**Source extract:**
━━━━━━━━

Basically, it seems nobody can agree what the right way to define all of these is. Requesting the CORE_ARB on OSX works because they handle everything internally. Though I could be off base, I think technically the NVIDIA Linux headers are more correct since they are generally more similar to the OSX headers than not.

However, the likelihood of somebody having the NVIDIA headers is relatively small as far as linux users go. Unless they explicitly request for this happen, the NVIDIA driver will not install these (perhaps because they are aware of exactly this issue). As mentioned a couple posts above, though, this is not as easy as asking for CORE_ARB on linux either. Not even NVIDIA programs (CUDA) get it right, and directly ask for gl.h + glext.h. So if glcorearb.h is included directly by NanoGUI, there will be immediate conflicts.

━━━━━━━━

**Dataset:**
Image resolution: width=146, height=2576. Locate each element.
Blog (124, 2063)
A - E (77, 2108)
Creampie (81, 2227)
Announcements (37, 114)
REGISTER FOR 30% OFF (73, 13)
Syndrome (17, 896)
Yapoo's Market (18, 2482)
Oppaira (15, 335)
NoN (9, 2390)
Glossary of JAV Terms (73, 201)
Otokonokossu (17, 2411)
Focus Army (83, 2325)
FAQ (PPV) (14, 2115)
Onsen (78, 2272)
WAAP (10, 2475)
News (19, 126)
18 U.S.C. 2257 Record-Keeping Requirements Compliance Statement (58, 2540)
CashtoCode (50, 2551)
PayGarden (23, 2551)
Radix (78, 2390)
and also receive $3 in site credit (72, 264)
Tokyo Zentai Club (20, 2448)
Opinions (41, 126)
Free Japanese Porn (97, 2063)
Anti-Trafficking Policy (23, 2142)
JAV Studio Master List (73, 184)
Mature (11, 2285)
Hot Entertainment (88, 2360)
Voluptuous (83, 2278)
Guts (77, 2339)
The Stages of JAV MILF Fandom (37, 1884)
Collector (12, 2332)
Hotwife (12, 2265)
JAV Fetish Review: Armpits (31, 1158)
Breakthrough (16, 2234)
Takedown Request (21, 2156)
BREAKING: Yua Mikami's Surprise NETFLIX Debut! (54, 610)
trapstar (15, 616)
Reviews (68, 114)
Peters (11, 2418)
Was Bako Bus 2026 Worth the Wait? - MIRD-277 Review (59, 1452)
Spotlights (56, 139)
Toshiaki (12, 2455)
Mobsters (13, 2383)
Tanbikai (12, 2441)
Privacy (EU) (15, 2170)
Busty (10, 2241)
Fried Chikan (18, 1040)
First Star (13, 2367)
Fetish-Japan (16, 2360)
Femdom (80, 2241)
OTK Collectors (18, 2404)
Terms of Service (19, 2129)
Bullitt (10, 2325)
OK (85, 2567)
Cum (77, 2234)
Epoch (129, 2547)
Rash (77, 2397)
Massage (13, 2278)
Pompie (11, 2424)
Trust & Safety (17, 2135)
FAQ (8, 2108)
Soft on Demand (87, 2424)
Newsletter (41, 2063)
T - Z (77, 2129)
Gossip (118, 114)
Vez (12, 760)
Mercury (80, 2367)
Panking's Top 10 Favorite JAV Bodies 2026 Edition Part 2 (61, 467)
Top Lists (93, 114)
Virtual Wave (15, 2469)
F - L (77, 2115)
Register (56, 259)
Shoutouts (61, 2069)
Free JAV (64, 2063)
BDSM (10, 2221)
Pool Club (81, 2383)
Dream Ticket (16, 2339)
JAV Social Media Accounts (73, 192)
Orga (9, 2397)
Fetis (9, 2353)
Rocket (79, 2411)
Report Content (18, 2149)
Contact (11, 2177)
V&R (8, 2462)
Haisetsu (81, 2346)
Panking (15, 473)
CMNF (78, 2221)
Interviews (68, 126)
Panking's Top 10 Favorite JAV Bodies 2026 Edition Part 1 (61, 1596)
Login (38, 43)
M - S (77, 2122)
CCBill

━━━━━━━━

**Exercise requirements:** Translate this sentence from the excerpt on graphics headers into Spanish: "So if glcorearb.h is included directly by NanoGUI, there will be immediate conflicts."

**Written answer:** Así que, si NanoGUI incluye glcorearb.h directamente, habrá conflictos inmediatos.